INSTRUCTIONS TO FOLLOW :: Quote exactly, and only, the lines from the one containing "Switch Tour details to list view icon" through the end of the material below. Skip pictures.
^^^^^^^^
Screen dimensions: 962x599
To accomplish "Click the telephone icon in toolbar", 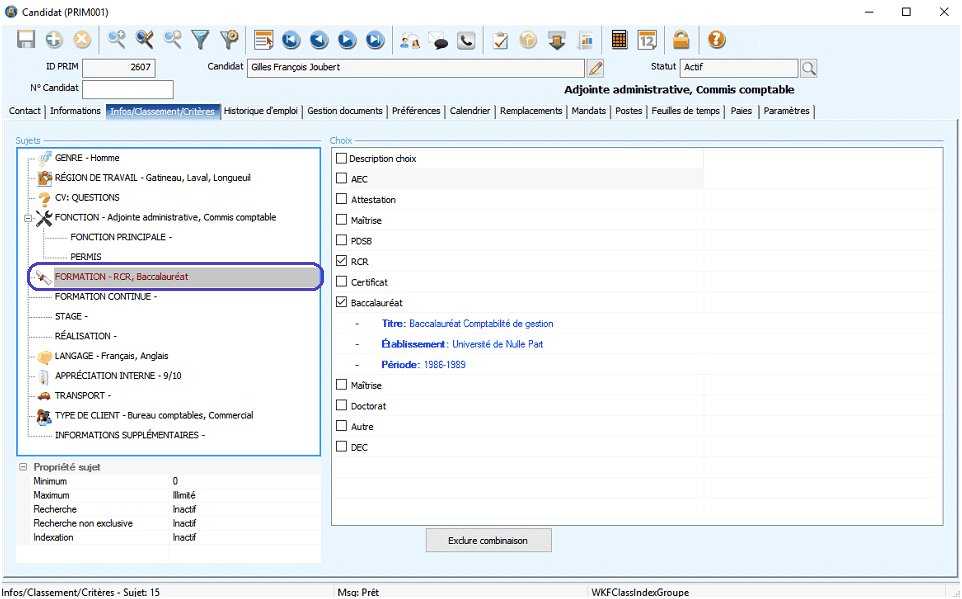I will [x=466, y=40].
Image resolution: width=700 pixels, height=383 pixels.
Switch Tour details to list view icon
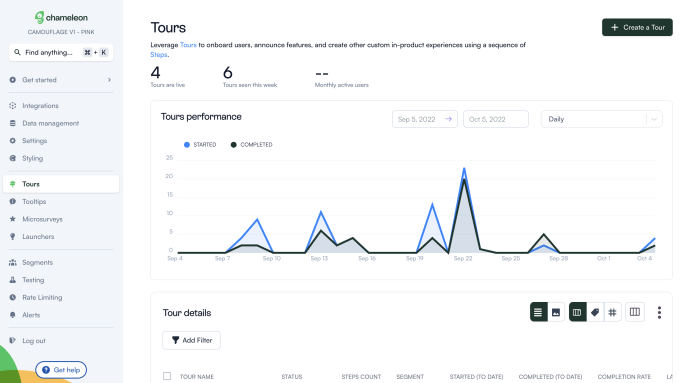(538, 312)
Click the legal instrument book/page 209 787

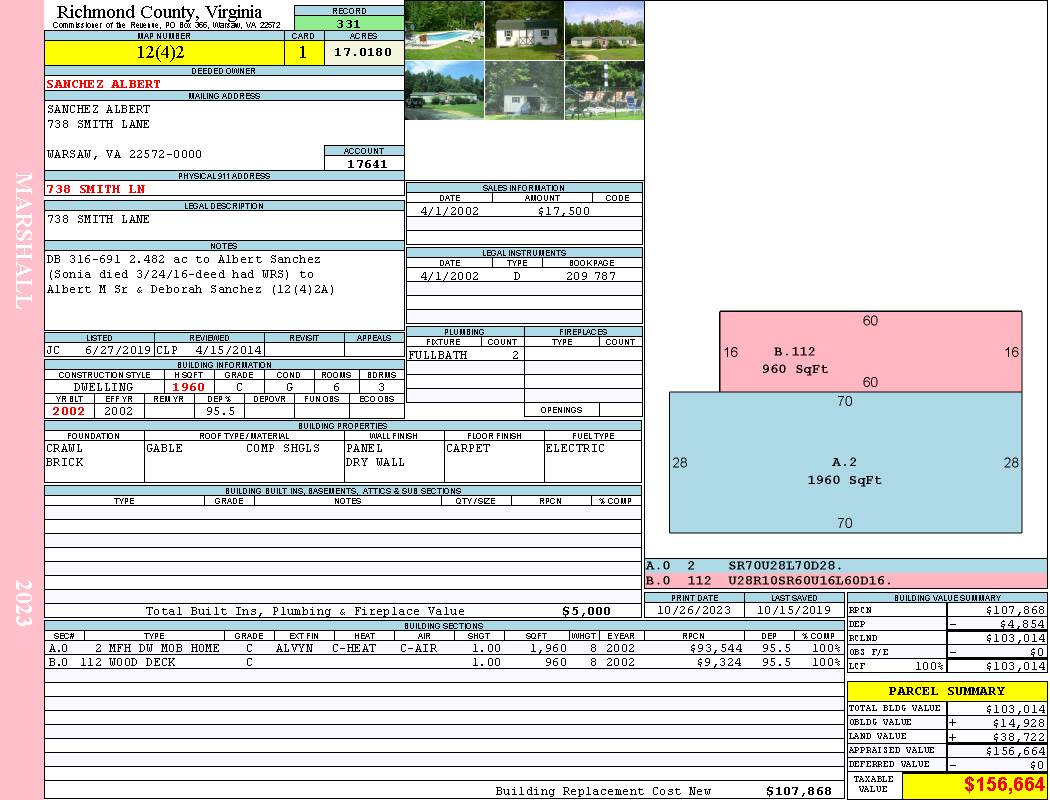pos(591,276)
^^^^^^^^
EXERCISE RESPONSE ::
Switch Tour details to list view icon
(538, 312)
Click the legal instrument book/page 209 787

pos(591,276)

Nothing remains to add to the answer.